2/ In general, like everywhere else, 4-year institutions are higher up the esteem ladder than the 2-years, though since Canada has basically the best-funded 2-year system in the world, we might be justified in thinking this gap is less pronounced than elsewhere.
3/ At a very general level, unis with grad and med schools are more highly esteemed than those that do not. Among those that do not, small liberal arts schools (the "Maple League") have some cachet, but they are more like Tier II US liberal arts schools than Middleburys.
4/ There are exceptions to the medical school thing. The NOSM hasn't brought much extra cachet to Laurentian/Lakehead (mostly because it pretends they don't exist), Sherbrooke and MUN (med schools both) aren't as hip as Waterloo, etc. But it's a useful rule of thumb
5/ The self-appointed @u15 is in theory at the top of the prestige hierarchy. There's some gray zones around the edges - Guelph and SFU probably belong in a top 15 on their merits - but again, as a rule this is the next stage within the hierarchy.
6/ Within the @u15, there is a "Big Five" - UBC, Alberta, Toronto, McGill, Montreal. Again, you could make a case for others like McMaster or Ottawa to be in that group, but they'd upset the linguistic/geographical balance.

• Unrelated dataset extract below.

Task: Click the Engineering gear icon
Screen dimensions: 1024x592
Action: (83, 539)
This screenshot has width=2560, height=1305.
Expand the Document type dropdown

7/ You might also see Waterloo in this group. It's a real anomaly though. It's not a particularly research-intensive university but it has phenomenal interaction with the private sector. Rare case in an isomorphic industry of a university making it to the top by being different.
8/ But if you just look at the numbers on research, it's UBC, Toronto and McGill, and that's all she wrote. Those three are substantially different than the others and hence are nearly always our top 3 in intl rankings (McMaster sneaks in sometimes because of an ARWU rules quirk)
9/ Sometimes particular *programs* get stratified and a program's level can exceed that of its institution. Animation at Sheridan for instance. Business at Western. (loads of others I am sure, but those are the ones that come to mind).
10/ Anyway, the point is: the very top of the pyramid (the big three) educate about 15% of all students in country; the next real level down (U15): educates 50% of all students. Apart from Switzerland & Netherlands, not many places where "top" unis are this accessible
11/ I am sure I have angered any number of people with this thread, but you asked and that's my take. Just remember, stratification is about perceptions of quality not necessarily actual quality. I am not making value judgements here, just trying to explain a pecking order.